Emisphere shares boosted by Eligen efficacy results
Shares in Emisphere Technologies rose from a yearly low after the company released news that two early stage clinical trials showed its drug delivery technology allows hormones to be taken orally to potentially treat diabetes and obesity. The company's NASDAQ-traded shares rose midday USD 0.23, or 7.7 per cent, to USD 3.20 on 29 March. Shares had hit a 52-week low of USD 2.94 previously, but had traded up to USD 11.40 in the last 12 months. In one study, Emiphere's Eligen drug delivery technology, which carries therapeutic molecules to disease sites, was shown to help significantly in insulin production when an oral form of glucagon-like peptide-1 was taken. The peptide is synthesised in the intestines and stimulates the secretion of insulin, a blood-sugar controlling hormone that is deficient in people with diabetes. The second study showed that Eligen delivered peptide YY 3-36, a regulator of food intake upon ingestion. Emisphere expects to publish the results in a scientific journal later in 2007.

ProStrakan announces debt facility
ProStrakan Group, a UK-based specialty pharmaceutical company, has entered into a GBP 50m (EUR 74m) debt facility, with the initial advance being provided by funds managed by Fortress Investment Group, Morgan Stanley and other funds managed by Och-Ziff Capital Management Group. Morgan Stanley is acting as the administrative agent. ProStrakan is increasing its focus on marketed products with growth potential or near-to-market product launches to increase profits. ProStrakan IPOed in June 2005 and since then has in- licensed from Swedish pharmaceutical firm, Orexo, the European rights to Rapinyl, a muco-adhesive flash-melt sub-lingual treatment for cancer pain. ProStrakan has also acquired worldwide as well as EU rights to Rectogesic, an ointment for chronic anal fissure pain, and testosterone transdermal gel, Tostran. The two latter products require further clinical testing for US approval. Some of the debt facility will be used to fund the companies expanded activities, while providing working capital and for general corporate purposes.

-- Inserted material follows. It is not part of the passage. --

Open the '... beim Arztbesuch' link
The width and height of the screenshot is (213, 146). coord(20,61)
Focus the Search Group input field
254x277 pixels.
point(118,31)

The secured debt facility has a five year term and has no scheduled capital repayment obligations during the first three years.

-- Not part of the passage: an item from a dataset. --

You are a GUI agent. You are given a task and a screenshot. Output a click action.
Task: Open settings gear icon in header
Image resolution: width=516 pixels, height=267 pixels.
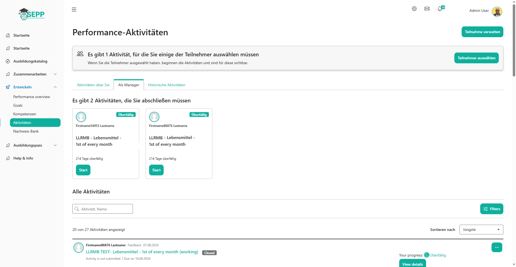[x=414, y=9]
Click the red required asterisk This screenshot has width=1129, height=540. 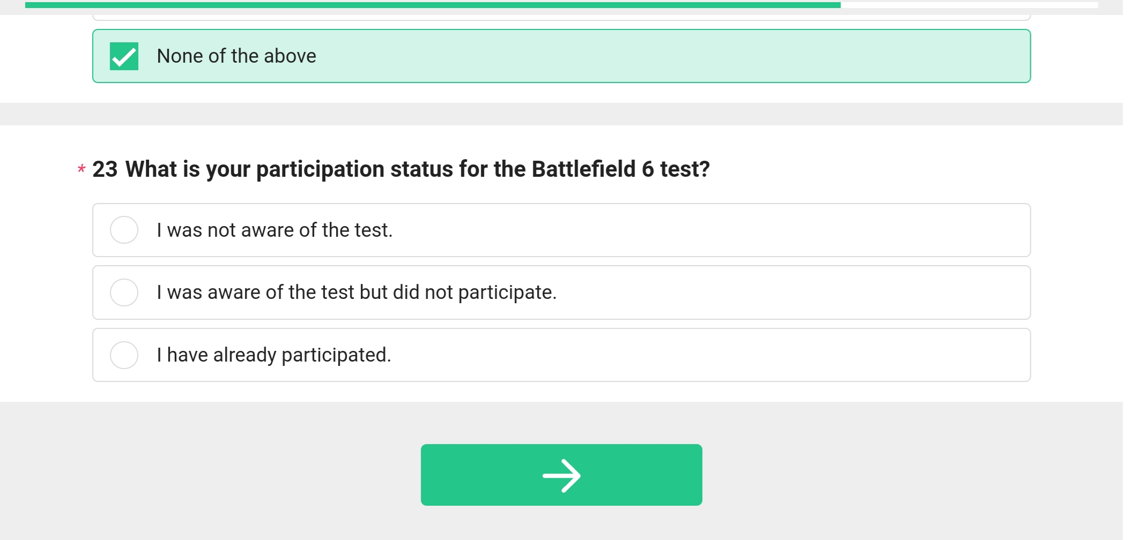click(81, 170)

Evotec net loss up on increased R&D spend
Following the divestment of Evotec Technologies (ET) to PerkinElmer on 1 January 2007, German drug discovery firm, Evotec, has recorded a FY06 net loss of EUR 36.3m, compared with the FY05 figure of EUR 31.2m. The operating loss for the same time period was EUR 36.8m, compared with the FY05 value of EUR 33.0m. In FY06, total R&D expenses increased to EUR 30.3m from EUR 9.3m in FY05, due to the start up of clinical trials including the two, phase II studies of investigational insomnia treatment, EVT 201. The higher spend in addition to higher SG&A costs due to the divestment of ET and costs for a strategic and operational business review by an external consulting firm, were not fully offset by improved gross profit, lower other operating costs and lower amortisation and impairment in FY06. Operating profit before amortisation and impairment of the Services Division improved by 69 per cent to EUR 2.5m, compared with EUR 1.5m in FY05. In 2007, revenues should reach EUR 65m to EUR 70m (GBP 44m to GBP 47.3m), depending on the contribution from success-based milestone payments in the Services Division. In January 2007, the sales and order book for 2007, excluding milestones, totalled approximately EUR 28m. Liquidity at the end of 2007 is targeted to exceed EUR 40m (GBP 27.1m).

World health news

Russian medicine distribution system failing
Despite Russia's rapidly expanding economic growth from high global oil prices, local media reports have revealed a "catastrophic lack of medicine" in the country. Sufferers of serious illnesses from cancer to epilepsy have found themselves unable to obtain the necessary drugs, with the government admitting to an unpaid debt to medicine suppliers of USD 1.4bn (EUR 1.1bn/ GBP 708.8m). Deputy Prime Minister, Dmitri Medvedev, who is head of social policy and a possible presidential contender, admitted there were "significant" problems. In late 2006, the government launched an inquiry into the "supplementary medical supply" system that provides free medicine for some 8.7m Russians. Officials have cut by a third the list of medicines that can be obtained free and have arrested several top officials for taking bribes from pharmaceutical companies, according to local media reports. Industry watchers blame a 2005 welfare reform programme. Under the changes, pensioners were induced to give up in-kind benefits in exchange for financial compensation, which created shortfalls in medicine funding. As a result of the current debts, medicine imports in January 2007 were worth 38 per cent less than in January 2006.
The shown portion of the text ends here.